| Written task 1 |
Answer each question from the photography update, putting each answer on its own line marked (a), (b), or (c).
(a) What has the old Signal Service Station been turned into?
(b) What is the creativeLIVE class called?
(c) How often has the Photoshop Mastery series been taught?
| Written task 2 |
Set down, word for word, the part of the photography update starting with "This week, I" and going on through "it up here.".

| Excerpted passage |
_ _ _

This week, I also revisited a shooting location I had scouted before. It’s an old Signal Service Station that has since been turned into a pizza parlor. In order to photograph it, I had to move a lot of benches and other furniture, but hopefully, it will turn out pretty good. As soon as I process the final image, I’ll post it up here.
The Signal Station I photographed in Portland.
This coming week, I’ll be spending a lot of time preparing for my creativeLIVE course on June 10-11. The class is called “Photoshop Mastery: Retouching & Collage” and is part of the Photoshop Mastery series I’ve been teaching once a month. As with all creativeLIVE classes, it’s completely free to watch while it’s live. If you like what you see, you can purchase the course to watch (and re-watch) whenever you want. As I mentioned above, the classes is June 10 and 11, and runs from 9 am to 4 om PST. I hope you can tune in!

_ _ _

| Dataset content |

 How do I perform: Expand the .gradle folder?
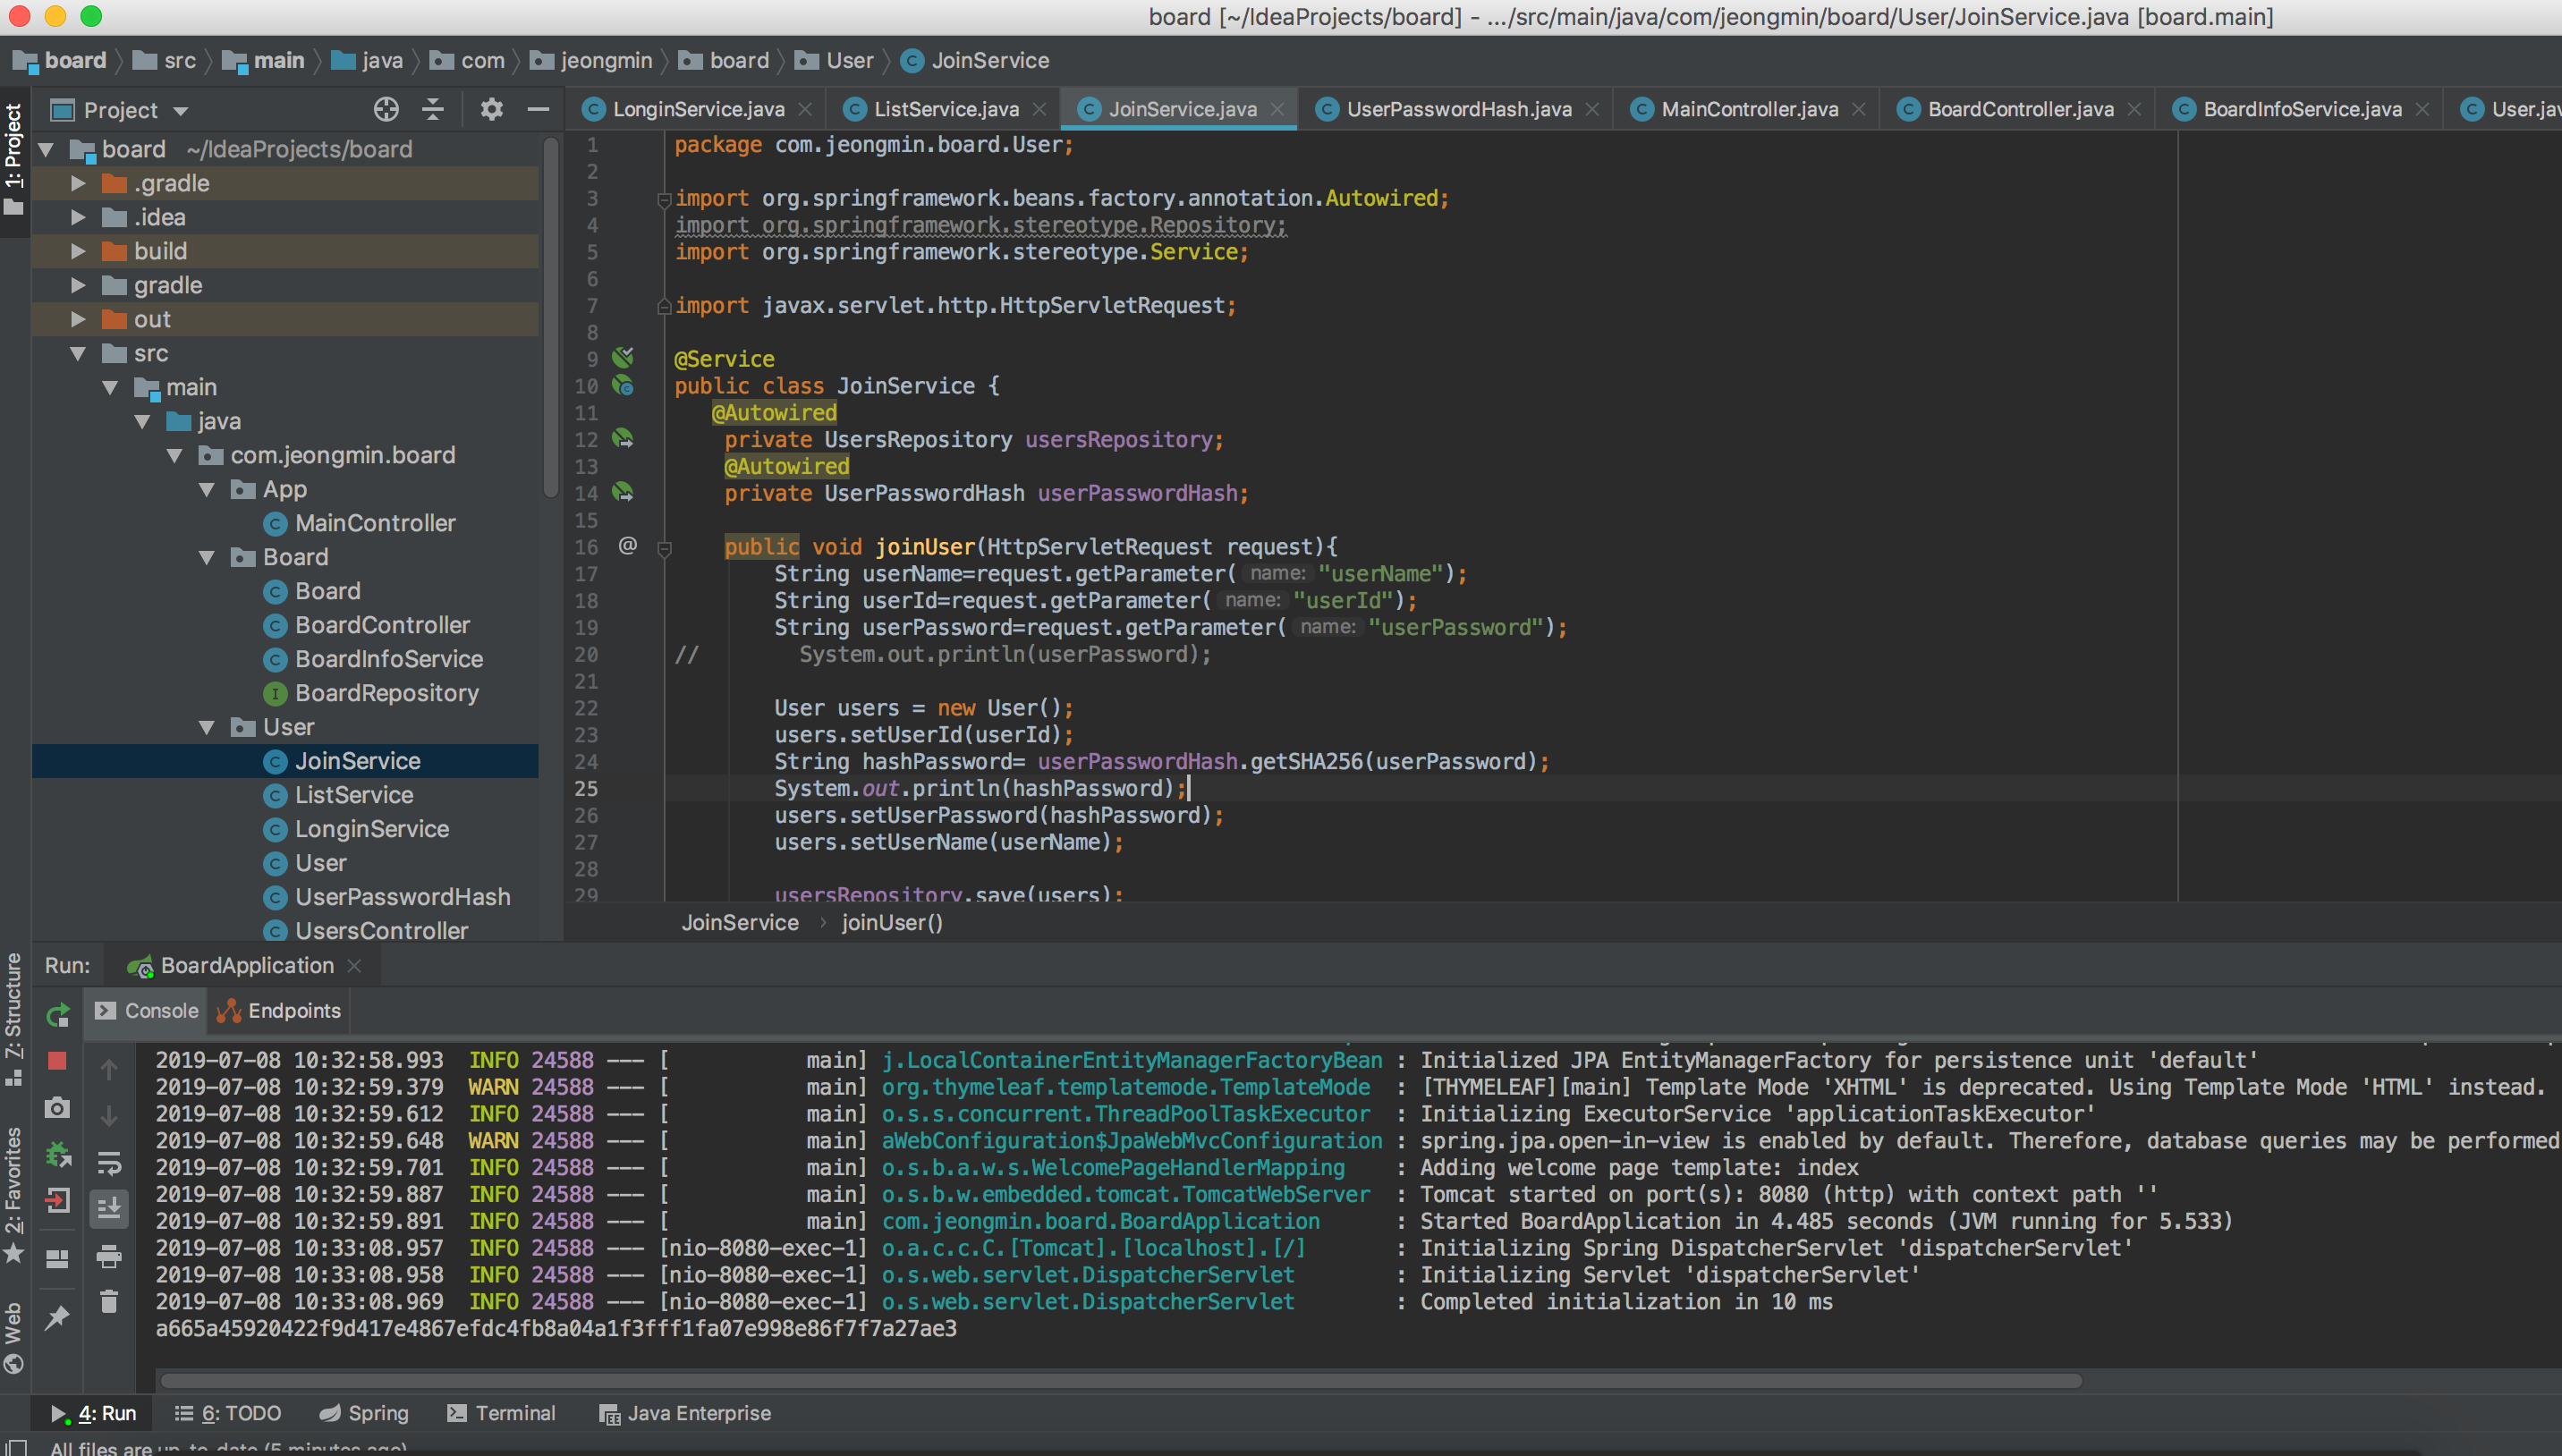78,183
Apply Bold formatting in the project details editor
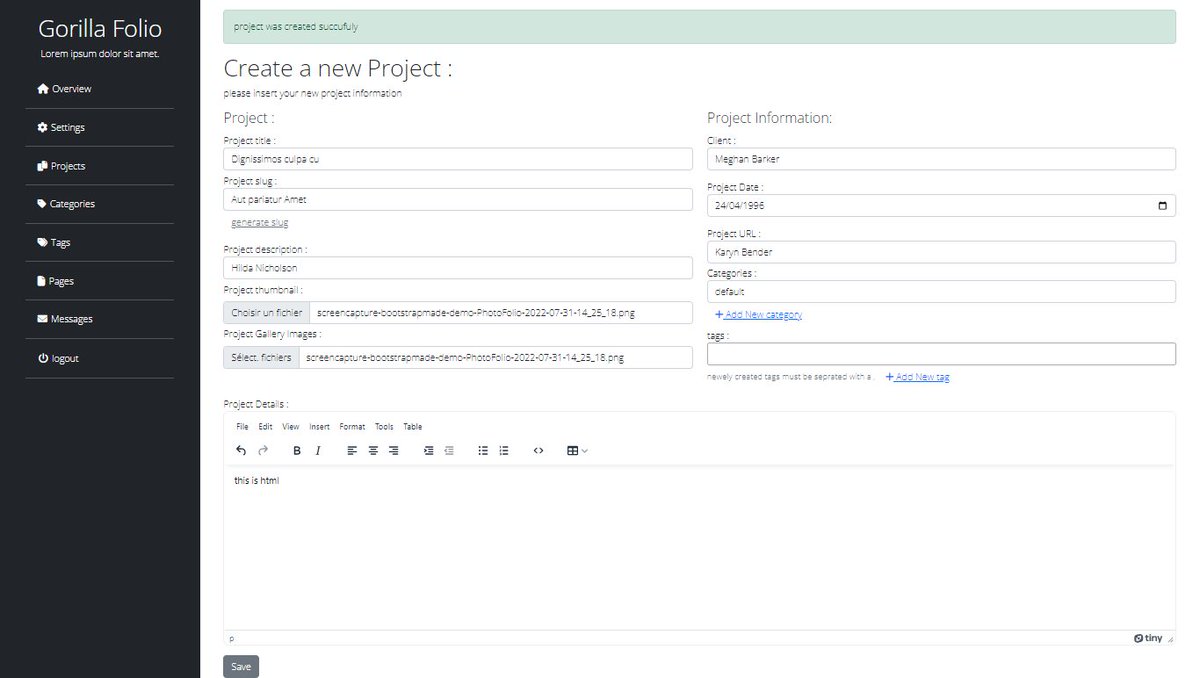Viewport: 1200px width, 678px height. point(296,450)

_ _ _

| Right answer 1 |
(a) A pizza parlor
(b) "Photoshop Mastery: Retouching & Collage"
(c) Once a month

| Right answer 2 |
This week, I also revisited a shooting location I had scouted before. It’s an old Signal Service Station that has since been turned into a pizza parlor. In order to photograph it, I had to move a lot of benches and other furniture, but hopefully, it will turn out pretty good. As soon as I process the final image, I’ll post it up here.